When I was a little girl, I would sometimes fill my bed with shoes. I’d line them up at night beside my eight-year-old self and fall asleep. I welcomed them into my bed at night to protect my soul, just as their tough leather protected my soles by day.

A couple of years ago I bought 20 pairs of shoes at a contents sale, all but two of them high-heeled, pointy-toed splendours. Their owner had died a month before. I never knew her, but on sunny summer days I used to see her getting into her lipstick-red convertible. She had big puffed-up hair atop a big puffed-up body that was invariably clothed in black baby-doll dresses. Her jewellery was big and clangy and caught my eye with flashes of sunlight on gold. Perhaps that’s why I never noticed her feet or what she had on them. But, oh, those shoes!

I was in her apartment the day of the sale selecting a number of large, radiant rhinestone earrings when a woman called out from the basement. “The ruby red slippers!”

I swiftly made my way downstairs to lay my eyes on the fabled red shoes. They were glowing in the dim light on the feet of some Dorothy wannabe.

Her feet were too big for them, so I was spared the embarrassment of having to beg. I swooped in and casually picked up the scarlet-sequined shoes before the four other shoppers could blink an eye. I went on to look through four large boxes filled to the brim with still more shoes in clear plastic bags, all cousins and sisters and aunts of the ruby reds. Every glittery toe and spike heel was in mint condition.

Colourful sequined shoes dot my living room, breaking the monotony, posing heel to heel atop door ledges and perching side by side on window sills and bookshelves in all their glittery artfulness.

Were their original owner still alive to witness this display, she might disapprove of their naked, de-bagged, dust-gathering lollygagging.

But I’d like to think that the Mistress of the Shoes is now joyously wondering why she rarely let these babies out to breathe and pose and cavort toe to toe, to kiss rhinestone to sequin, to dance shiny heel to scuffed sole.

“Ah,” she might sigh, “shoes as art!” To hell with looking pretty in dazzling but body-warping shoes, shoes that lead the eye up to shapely calves that move the eye up further to an hourglass figure, if only one could achieve such a thing!

Her daughter told me that her mother had custom-made outfits matching each and every pair of shoes.
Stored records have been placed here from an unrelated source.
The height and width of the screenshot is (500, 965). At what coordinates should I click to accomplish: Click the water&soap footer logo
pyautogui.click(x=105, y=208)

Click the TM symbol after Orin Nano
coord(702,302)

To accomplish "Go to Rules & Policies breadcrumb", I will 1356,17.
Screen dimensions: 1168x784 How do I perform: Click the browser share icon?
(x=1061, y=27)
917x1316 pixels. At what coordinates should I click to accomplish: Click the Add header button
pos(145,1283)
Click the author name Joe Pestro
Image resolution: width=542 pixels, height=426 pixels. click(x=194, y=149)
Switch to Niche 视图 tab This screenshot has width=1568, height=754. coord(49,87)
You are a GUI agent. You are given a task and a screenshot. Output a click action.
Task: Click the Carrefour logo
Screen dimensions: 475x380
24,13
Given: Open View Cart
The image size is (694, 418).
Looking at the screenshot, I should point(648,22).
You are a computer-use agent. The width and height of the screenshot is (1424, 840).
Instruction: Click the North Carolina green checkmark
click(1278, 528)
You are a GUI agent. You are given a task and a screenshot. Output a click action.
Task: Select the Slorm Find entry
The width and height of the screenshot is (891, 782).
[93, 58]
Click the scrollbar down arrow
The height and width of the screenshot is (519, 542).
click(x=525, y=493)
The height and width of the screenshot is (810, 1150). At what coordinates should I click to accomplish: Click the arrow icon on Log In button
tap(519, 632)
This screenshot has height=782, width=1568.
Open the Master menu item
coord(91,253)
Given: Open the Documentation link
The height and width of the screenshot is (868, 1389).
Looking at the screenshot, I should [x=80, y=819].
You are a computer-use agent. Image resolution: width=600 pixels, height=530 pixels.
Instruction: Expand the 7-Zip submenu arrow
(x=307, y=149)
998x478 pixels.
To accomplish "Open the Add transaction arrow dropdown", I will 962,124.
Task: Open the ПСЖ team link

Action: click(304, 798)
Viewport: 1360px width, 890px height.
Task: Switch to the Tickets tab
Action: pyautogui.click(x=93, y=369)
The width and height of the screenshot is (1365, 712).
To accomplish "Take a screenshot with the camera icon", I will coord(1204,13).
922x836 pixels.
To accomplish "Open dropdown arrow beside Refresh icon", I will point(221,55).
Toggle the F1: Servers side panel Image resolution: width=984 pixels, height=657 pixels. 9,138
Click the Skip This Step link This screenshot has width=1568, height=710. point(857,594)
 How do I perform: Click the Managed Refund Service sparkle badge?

I saw some of those ensembles, large dresses in black lace or pleather, all with enough fabric to make three dresses for me, were I to get crafty.

But no, I’m perfectly happy with my haul, which I seldom wear – only in private fashion shows where I tramp about my living room. On the other hand, I’ve only worn the ruby slippers to public places, jumping into cabs and landing at parties where they’re instant conversation-starters and friend-makers.

Once, at a magazine editor’s soiree, two prepubescent girls stood across the crowded room pointing and chatting excitedly. Finally, they came over to compliment me and ask where I got them. I made sure to impart my Philosophy of Footwear.

“They are merely for dress-up, not for actual living,” I instructed like some Auntie Mame.

“In drop-dead high heels,” I wanted to tell them, but didn’t, “you are likely to end up just another urban doll with a broken heart and blistered feet.”

That said, I have perched at the sensual and historic oak bar in the Laurentian Room in the amazing ruby reds. It’s an evocative amber-lit room with four fireplaces high up in the walls. It even has what my lover calls a “shoe light” beneath the bar that sets my fabulous footwear ablaze.

At the end of fishnet-stockinged legs, these shoes flash a lustful message. And they can fuel a passionate encounter with just a glint of their silver sparkle in the dark, a flash that flares up from rhinestones or a ray of moonlight kissing crystal.

Not long ago, my good photographer friend took a picture of the ruby reds where they sit on my bookshelf atop volumes by Sylvia Plath and Emily Dickinson. He says it is the best portrait he has taken of me so far.